■ USANDO AS INFORMAÇÕES:
- a) As afirmações abaixo concordam com o trecho? Responda sim ou não a cada uma, citando entre aspas as palavras do trecho que decidem. (i) Quem escreve pretende voltar a postar na segunda-feira, 26 de março. (ii) A atleta de fisioculturismo disse que o corpo começava a ficar flácido depois de um mês sem malhar. (iii) A ressalva sobre o horário das galinhas vale para crianças abaixo dos 6 anos e para adultos acima dos 60.
- b) Reproduza fielmente tudo o que vai de “segunda-feira, 5 de” até “shake de proteína.” no trecho.

Cadeirante faz sexo. Cego trabalha. Gay pode casar.
Mulheres com HIV podem ter filhos.
Pessoas com Síndrome de Down passam no vestibular.

A vida me deu um tombo quando me trouxe um filho especial. Mas também tive um lucro imensurável. Deixei um monte de conceitos velhos para trás.


domingo, 11 de março de 2012

Pausa

Amigos, vou resolver uns assuntos ali e volto a postar normalmente na segunda dia 26 de março. O Antonio está ótimo. Ana e eu também. Um abraço a todos e até daqui a 15 dias.

PS (adicionado em 20 de março):
Para amenizar a falta do blog, tem texto inédito do Flizam em um site parceiro, o Baby Blog Br. Não deixe de passar lá e comentar. Para ler agora, clique aqui: Relato de um pai

segunda-feira, 5 de março de 2012

Darth Vader de minissaia


Há muitos anos vi uma entrevista com uma atleta de fisioculturismo. Era um Arnold Schwarzenegger com maquiagem e unhas pintadas. E contou que se ficasse quinze dias sem malhar já começava a sentir o corpo flácido.

Para chegar àquela forma, imagino que a mulher deva ter sofrido nas academias por no mínimo uma década, no mínimo três horas ao dia, no mínimo cinco vezes por semana. Suponho também que deva ter se submetido a uma dieta variada de creatina, glutamina, caseína e, quando dá aquela vontade de comer um doce, dá-lhe shake de proteína.

Esta mulher perdeu o pescoço, perdeu o ciclo menstrual, perdeu as curvas femininas. Por outro lado, ganhou quilos de músculos, uma voz de Darth Vader e, acho eu, centenas de e-mails com a mensagem “enlarge your penis”.

Se todo esse esforço trouxesse alguma transformação permanente, eu até compreenderia. Mas a própria entrevistada confessou: o declínio começa em quinze dias.

Que me perdoem os personal trainners, que me condenem os viciados em endorfina, mas o corpo humano gosta mesmo é de moleza. Não há exceção. Nascemos para mofar no sofá. Fomos feitos para dormir na rede. Somos geneticamente programados para odiar abdominal e amar ficar de barriga para cima.

Desconfio seriamente de pessoas que acordam às 5h30 da manhã cheias de energia. Ou são professores de lambaeróbica – que, apenas por este motivo, certamente não pertencem a este planeta – ou têm algum segredo (guardado geralmente no armário de remédios). Faço uma ressalva para crianças abaixo dos 6 e para adultos acima dos 60: o metabolismo nessas faixas etárias, por alguma razão inexplicável, prefere se alinhar ao horário das galinhas. Para todo o resto, os níveis usuais de preguiça obedecem a um padrão relativamente constante. Moderada no início da manhã, considerável logo após o almoço e incontrolável durante todo o domingo, mas principalmente à tardinha.

■ DADOS FORNECIDOS:
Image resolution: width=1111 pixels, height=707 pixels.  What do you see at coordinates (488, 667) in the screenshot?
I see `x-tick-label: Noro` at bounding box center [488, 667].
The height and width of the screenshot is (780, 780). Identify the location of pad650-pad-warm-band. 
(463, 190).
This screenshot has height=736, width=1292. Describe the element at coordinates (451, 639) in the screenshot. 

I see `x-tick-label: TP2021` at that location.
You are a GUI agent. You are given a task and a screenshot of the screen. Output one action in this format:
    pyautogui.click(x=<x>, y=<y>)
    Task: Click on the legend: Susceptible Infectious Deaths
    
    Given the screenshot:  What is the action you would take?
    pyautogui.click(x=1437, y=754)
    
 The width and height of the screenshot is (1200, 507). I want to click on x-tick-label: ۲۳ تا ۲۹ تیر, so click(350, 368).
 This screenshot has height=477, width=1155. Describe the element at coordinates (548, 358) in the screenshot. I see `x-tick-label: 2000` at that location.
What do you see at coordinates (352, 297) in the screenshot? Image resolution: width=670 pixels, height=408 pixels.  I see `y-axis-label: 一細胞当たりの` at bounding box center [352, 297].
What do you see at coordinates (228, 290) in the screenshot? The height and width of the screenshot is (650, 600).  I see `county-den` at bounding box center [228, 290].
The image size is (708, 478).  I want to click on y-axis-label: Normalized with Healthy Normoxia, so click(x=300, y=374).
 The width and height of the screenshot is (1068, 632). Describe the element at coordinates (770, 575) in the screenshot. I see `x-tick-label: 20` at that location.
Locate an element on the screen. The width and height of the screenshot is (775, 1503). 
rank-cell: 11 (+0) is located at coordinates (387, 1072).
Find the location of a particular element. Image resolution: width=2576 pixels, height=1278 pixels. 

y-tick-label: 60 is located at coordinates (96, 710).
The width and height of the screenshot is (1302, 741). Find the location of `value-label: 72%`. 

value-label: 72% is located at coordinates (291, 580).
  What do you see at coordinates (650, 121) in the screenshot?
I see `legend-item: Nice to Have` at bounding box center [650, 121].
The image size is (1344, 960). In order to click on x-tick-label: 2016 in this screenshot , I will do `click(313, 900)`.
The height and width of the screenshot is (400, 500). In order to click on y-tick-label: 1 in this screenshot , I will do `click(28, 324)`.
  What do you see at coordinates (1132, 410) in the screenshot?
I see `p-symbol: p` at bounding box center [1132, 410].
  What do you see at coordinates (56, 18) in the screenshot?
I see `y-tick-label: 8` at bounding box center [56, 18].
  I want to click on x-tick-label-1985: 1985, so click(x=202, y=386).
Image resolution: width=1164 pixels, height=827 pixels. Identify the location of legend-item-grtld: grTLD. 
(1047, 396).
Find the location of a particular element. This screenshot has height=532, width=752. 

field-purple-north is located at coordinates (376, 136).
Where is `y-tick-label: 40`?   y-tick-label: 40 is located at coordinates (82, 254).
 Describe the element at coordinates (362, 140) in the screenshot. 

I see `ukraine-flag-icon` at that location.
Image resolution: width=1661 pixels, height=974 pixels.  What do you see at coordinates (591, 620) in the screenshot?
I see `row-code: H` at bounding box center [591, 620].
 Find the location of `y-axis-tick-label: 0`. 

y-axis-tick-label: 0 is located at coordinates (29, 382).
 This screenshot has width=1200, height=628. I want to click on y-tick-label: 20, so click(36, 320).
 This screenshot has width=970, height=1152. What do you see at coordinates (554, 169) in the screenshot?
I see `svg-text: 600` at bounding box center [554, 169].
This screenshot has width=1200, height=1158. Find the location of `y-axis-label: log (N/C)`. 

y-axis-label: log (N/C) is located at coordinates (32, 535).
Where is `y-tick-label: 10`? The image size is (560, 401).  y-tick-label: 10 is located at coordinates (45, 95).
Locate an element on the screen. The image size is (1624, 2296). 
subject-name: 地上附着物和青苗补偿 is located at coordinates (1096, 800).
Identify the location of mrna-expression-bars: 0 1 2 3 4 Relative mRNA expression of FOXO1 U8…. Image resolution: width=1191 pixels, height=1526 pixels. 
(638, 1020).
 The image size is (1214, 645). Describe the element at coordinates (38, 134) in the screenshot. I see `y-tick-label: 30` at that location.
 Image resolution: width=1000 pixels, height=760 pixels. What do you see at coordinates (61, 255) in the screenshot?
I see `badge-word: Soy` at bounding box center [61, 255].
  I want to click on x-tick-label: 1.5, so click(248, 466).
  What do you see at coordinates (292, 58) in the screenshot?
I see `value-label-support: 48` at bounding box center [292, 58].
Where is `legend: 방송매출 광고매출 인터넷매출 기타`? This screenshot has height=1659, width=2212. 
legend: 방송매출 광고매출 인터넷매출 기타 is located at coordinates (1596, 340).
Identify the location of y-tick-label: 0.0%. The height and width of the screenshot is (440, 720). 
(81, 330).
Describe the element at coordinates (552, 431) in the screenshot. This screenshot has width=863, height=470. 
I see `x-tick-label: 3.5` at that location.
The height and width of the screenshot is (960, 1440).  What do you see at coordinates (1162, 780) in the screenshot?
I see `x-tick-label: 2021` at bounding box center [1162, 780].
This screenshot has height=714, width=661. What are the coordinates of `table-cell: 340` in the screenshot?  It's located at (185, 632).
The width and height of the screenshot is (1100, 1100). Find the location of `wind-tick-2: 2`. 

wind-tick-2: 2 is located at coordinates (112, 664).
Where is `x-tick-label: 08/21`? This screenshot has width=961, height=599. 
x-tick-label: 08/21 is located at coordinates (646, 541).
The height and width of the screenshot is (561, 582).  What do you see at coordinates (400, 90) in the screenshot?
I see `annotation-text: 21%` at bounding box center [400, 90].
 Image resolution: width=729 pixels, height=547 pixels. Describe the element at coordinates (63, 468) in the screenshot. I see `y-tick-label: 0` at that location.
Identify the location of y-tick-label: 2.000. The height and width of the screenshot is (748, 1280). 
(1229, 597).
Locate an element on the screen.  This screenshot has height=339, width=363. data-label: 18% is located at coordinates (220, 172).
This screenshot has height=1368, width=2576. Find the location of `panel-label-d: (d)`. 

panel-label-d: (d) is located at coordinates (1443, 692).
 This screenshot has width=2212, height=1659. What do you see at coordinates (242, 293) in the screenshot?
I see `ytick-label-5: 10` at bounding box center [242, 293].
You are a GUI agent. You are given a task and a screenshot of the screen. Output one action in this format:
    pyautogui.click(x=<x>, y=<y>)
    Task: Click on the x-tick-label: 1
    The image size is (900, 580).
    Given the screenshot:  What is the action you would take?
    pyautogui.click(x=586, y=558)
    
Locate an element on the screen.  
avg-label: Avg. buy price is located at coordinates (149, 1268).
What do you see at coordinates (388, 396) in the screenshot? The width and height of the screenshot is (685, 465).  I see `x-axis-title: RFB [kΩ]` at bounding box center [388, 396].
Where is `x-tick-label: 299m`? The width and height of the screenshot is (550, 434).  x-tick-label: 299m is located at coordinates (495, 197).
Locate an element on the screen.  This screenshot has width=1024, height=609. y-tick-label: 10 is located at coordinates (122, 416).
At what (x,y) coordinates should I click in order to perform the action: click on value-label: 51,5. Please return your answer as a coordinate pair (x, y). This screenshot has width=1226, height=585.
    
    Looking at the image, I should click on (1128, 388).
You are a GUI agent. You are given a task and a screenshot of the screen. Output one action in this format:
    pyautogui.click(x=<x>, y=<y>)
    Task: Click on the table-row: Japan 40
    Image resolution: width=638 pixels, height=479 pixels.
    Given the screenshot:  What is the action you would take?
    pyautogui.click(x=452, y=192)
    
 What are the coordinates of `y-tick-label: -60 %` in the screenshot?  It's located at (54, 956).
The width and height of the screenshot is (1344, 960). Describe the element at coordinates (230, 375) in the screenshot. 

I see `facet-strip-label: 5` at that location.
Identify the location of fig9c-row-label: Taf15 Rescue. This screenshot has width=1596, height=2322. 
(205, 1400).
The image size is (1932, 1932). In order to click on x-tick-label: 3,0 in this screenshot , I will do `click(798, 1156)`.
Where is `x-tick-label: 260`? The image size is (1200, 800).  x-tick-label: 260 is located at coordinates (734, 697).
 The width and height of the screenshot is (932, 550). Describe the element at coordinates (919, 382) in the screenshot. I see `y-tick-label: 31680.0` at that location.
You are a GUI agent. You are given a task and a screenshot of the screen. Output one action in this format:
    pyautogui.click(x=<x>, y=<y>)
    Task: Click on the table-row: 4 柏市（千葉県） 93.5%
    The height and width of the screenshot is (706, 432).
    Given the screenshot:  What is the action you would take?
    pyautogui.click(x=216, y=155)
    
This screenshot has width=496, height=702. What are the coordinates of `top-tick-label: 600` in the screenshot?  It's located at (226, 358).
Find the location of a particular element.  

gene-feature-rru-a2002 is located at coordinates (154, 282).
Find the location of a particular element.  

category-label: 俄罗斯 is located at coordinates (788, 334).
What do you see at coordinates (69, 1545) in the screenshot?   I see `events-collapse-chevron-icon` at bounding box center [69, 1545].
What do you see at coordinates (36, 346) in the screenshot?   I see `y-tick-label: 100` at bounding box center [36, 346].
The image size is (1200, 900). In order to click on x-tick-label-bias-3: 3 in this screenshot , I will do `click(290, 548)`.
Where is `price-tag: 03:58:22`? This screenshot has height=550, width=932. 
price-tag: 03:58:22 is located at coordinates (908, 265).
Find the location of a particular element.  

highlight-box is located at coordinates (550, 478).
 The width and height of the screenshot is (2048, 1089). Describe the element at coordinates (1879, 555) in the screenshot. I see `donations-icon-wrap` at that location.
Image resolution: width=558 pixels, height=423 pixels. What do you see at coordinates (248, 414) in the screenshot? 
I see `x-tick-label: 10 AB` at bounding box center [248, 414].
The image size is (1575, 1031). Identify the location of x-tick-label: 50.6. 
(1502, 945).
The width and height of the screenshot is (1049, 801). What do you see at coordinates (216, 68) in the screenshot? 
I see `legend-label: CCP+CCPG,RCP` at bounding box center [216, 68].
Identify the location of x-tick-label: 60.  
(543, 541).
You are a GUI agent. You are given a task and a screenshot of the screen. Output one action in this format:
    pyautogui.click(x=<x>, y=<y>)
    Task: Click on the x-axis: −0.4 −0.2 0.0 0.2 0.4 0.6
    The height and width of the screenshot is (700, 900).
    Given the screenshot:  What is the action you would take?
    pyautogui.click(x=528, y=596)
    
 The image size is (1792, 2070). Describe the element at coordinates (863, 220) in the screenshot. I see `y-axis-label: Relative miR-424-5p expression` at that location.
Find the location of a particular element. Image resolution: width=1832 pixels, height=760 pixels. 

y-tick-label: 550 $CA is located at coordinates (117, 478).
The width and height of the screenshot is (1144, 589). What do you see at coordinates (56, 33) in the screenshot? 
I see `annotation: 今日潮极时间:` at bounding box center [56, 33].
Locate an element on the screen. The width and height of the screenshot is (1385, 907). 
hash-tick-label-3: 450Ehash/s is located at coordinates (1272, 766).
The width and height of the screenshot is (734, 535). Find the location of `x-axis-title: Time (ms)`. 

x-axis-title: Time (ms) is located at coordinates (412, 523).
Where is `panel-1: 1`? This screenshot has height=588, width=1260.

■ RESPOSTAS ÀS TAREFAS:
- a)
(i) Sim: “volto a postar normalmente na segunda dia 26 de março”.
(ii) Não: “se ficasse quinze dias sem malhar já começava a sentir o corpo flácido”.
(iii) Sim: “Faço uma ressalva para crianças abaixo dos 6 e para adultos acima dos 60”.

- b)
segunda-feira, 5 de março de 2012

Darth Vader de minissaia


Há muitos anos vi uma entrevista com uma atleta de fisioculturismo. Era um Arnold Schwarzenegger com maquiagem e unhas pintadas. E contou que se ficasse quinze dias sem malhar já começava a sentir o corpo flácido.

Para chegar àquela forma, imagino que a mulher deva ter sofrido nas academias por no mínimo uma década, no mínimo três horas ao dia, no mínimo cinco vezes por semana. Suponho também que deva ter se submetido a uma dieta variada de creatina, glutamina, caseína e, quando dá aquela vontade de comer um doce, dá-lhe shake de proteína.